[Information provided start]

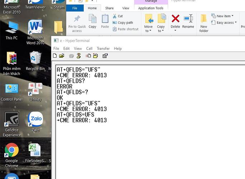
Task: Open the Easy access dropdown
Action: pyautogui.click(x=222, y=23)
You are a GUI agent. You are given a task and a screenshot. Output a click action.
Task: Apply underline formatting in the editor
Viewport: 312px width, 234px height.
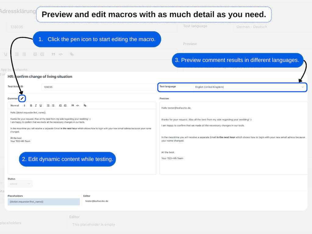(40, 105)
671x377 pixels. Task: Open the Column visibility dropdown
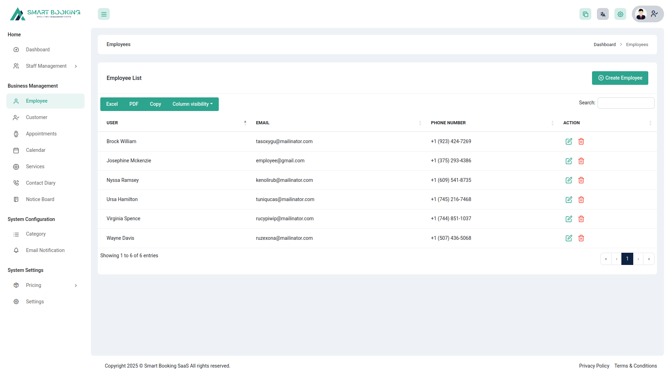pyautogui.click(x=192, y=104)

[Information provided end]

[Work to do] Convert everything from the line containing "671x377 pixels. Task: Open" down to the end of the items into a two-column CSV with the headers text and answer. Give one row per item, put each value in its own quoted field with line breaks replaced by spaces, and leave the pictures out.

[Task answer]
text,answer
"671x377 pixels. Task: Open the Column visibility dropdown","pyautogui.click(x=192, y=104)"